Rise of GreenRise
In another part of the country, another nonprofit is tackling a different kind of net-zero challenge. This one looks to upgrade a much older building while dealing with numerous restrictions and a tighter budget.
The Chicago-based Institute of Cultural Affairs (ICA) in the USA is dedicated to building a just and equitable society in harmony with planet Earth through empowering cultural dimensions of the social process. ICA’s home is in a terra-cotta-clad building that was originally built in 1921 with additions in 1926 and 1966. Known today as the ICA GreenRise, the building was given landmark status in 2013.
It is a mixed-use facility and home to a diverse range of tenants. Along with ICA, it has office space, a bank, medical office, pharmacy, worship space, retail and even is home to a number of families. What everyone in the building has in common is a desire to make the world a better place.
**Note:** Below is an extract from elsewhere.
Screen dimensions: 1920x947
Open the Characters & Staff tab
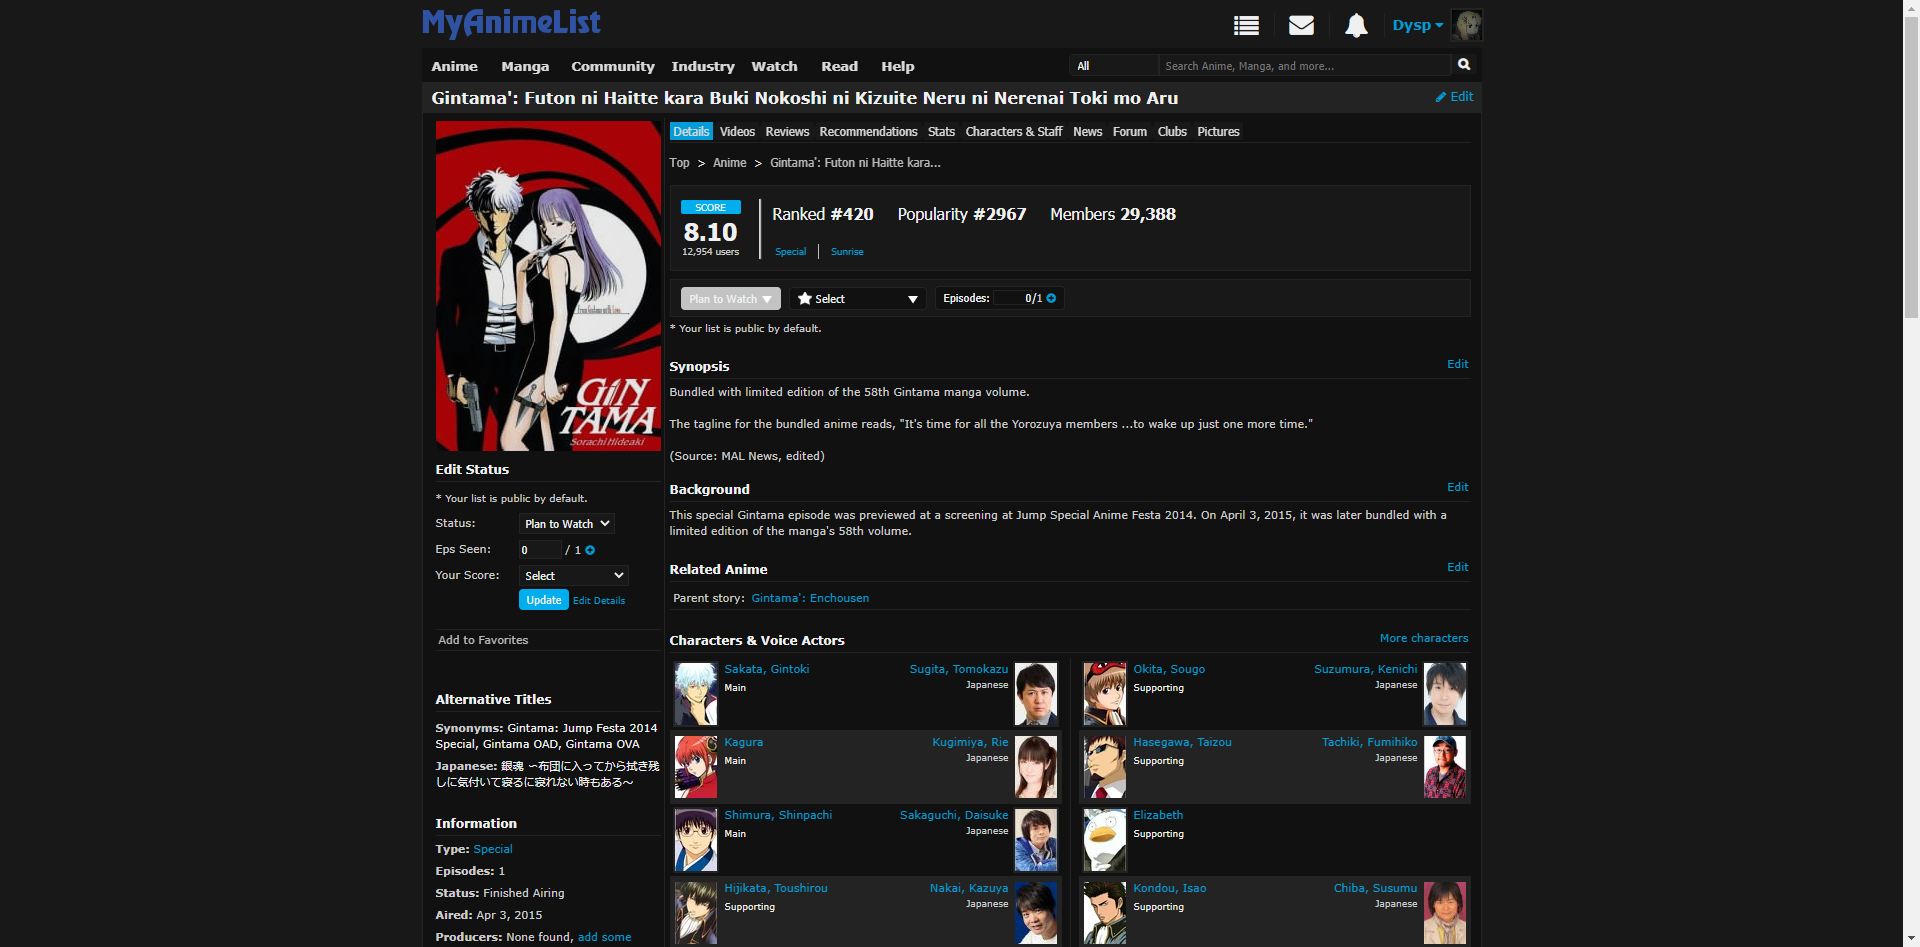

“ICA has always tried to address the social issues of our time, and we consider the environment and climate change to be a major issue,” says Lesley Showers, ICA GreenRise’s property manager. “We do a lot of neighborhood work to try to bring awareness and connect people. The largest asset we have is this building. We asked how we can use it to demonstrate our mission and share what we’re learning so others can be just as energy efficient.”
The real process of retrofitting the building for energy savings began in 2013 with an initiative of buildings in Chicago committed to lowering their energy use by 20 percent in five years. This fit with ICA’s mission and they became the first nonprofit to join.
A total lighting overhaul was followed by an elevator upgrade and a new roof on the third addition to the building. By grabbing low-hanging fruit, the building became ENERGY STAR certified for the first time in 2014 and was able to reduce its energy usage by 23 percent in just three years. This was the beginning of the drive to net zero, but the process was further pushed by necessity.
“Around 2014 or 2015, a lot of our systems started to fail,” Showers recalls. “Our boilers started to fail. We have a 300- ton absorption chiller that was having problems. We started asking whether we should take a step back and look at what we want to accomplish with this building.”
In 2014, ICA installed a solar array that now produces approximately 25 percent of the building’s power. “That’s when we really started looking at doing the whole building holistically and how we could cut our energy consumption,” Showers says. “We started talking about getting the building off the grid and decided we were going to try to get this building as close to net zero as possible.”